Google Algorithms

As SEOs, we spend much of our time trying to figure out how Google’s indexing algorithms work. This article will take a look at the techniques used by the search engine. We’ll cover latent semantic indexing, local inter-connectivity, link analysis, and more. We’ll discuss the implications of these algorithms, and what you should do to give them what they want to see.

Latent Semantic Indexing or LSI

Latent semantic indexing is the science of natural language processing. LSI analyzes relationships between words and is designed to distinguish naturally written text from keyword-stuffed documents. Latent semantic indexing considers natural and synonymous relationship between words.

For example, if you’re examining an article about an airplane, LSI will look for synonyms: aircraft, plane, aero plane. It will also look for related words, which are NOT synonymous to the word, but are often mentioned when discussing airplanes: ailerons, turbulence, fuel, clouds, sky, roll, pitch, etc.

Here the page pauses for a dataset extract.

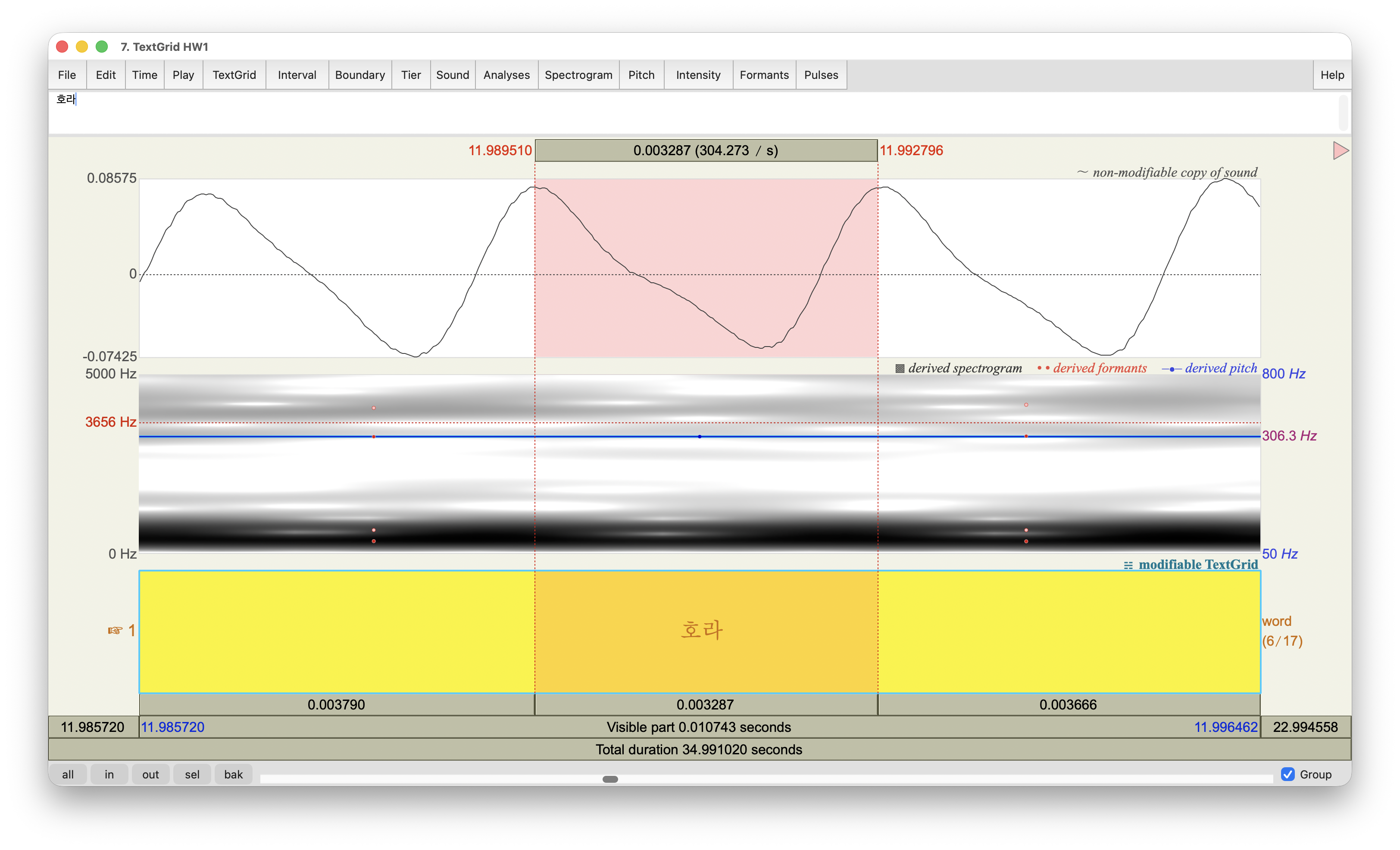
Task: Open the Formants menu
Action: (764, 75)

The point of LSI is to detect natural writing and distinguish it from robotic copy written to manipulate search results. Google purchased the company Applied Semantics, which developed advanced LSI technology. Their know-how was incorporated into AdSense, and possibly into search algorithms.

As a webmaster, write naturally and forget about measurements such as keyword density. Also mix related and synonymous phrases into your anchor text.

Ranking Search Results by Reranking the Results Based on Local Inter-Connectivity

This is the name of a patent issued to Google on February 25th 2003.

A search engine for searching a corpus improves the relevancy of the results by refining a standard relevancy score based on the inter-connectivity of the initially returned set of documents.

The search engine referred to above finds a good set of documents using other algorithms (such as PageRank and Trust Rank), and then re-ranks search results based on the inter-connectivity of those documents.

If you have many links from authoritative domains, but still have a hard time ranking on search results, you might need to get links from several websites included in a “set” determined by this algorithm. In other words, you need links from sites that rank at the top for your terms, or links that are better than those of your competitors. If you lack “community” exposure, your rankings may be recalculated and lowered in favor of sites that have more “community” links, even at the cost of some authority.

Google Site and Link Analysis refers to the analysis of information about websites, pages, links and patterns. Patented in 2005, Google looks at factors such as the following:

  • The length of domain registration
  • Domain ownership changes
  • WHOIS data and physical address information
  • C-Class IP information
  • Keyword and non-keyword domains
  • The discovery date of new domains/pages
  • Document change frequency and the amount of change
  • The number of linked internal documents
  • Link anchor text
  • Link discovery date
  • Link changes and deletions
  • External link growth patterns
  • The authority of external links
  • Link quality ratios
  • The distribution of links
  • The lifespan of links
  • Link patterns (new vs old and old vs new)
  • Anchor text variety

This is not a complete list. You can get a detailed analysis of this document by GrayWolf at Thread Watch.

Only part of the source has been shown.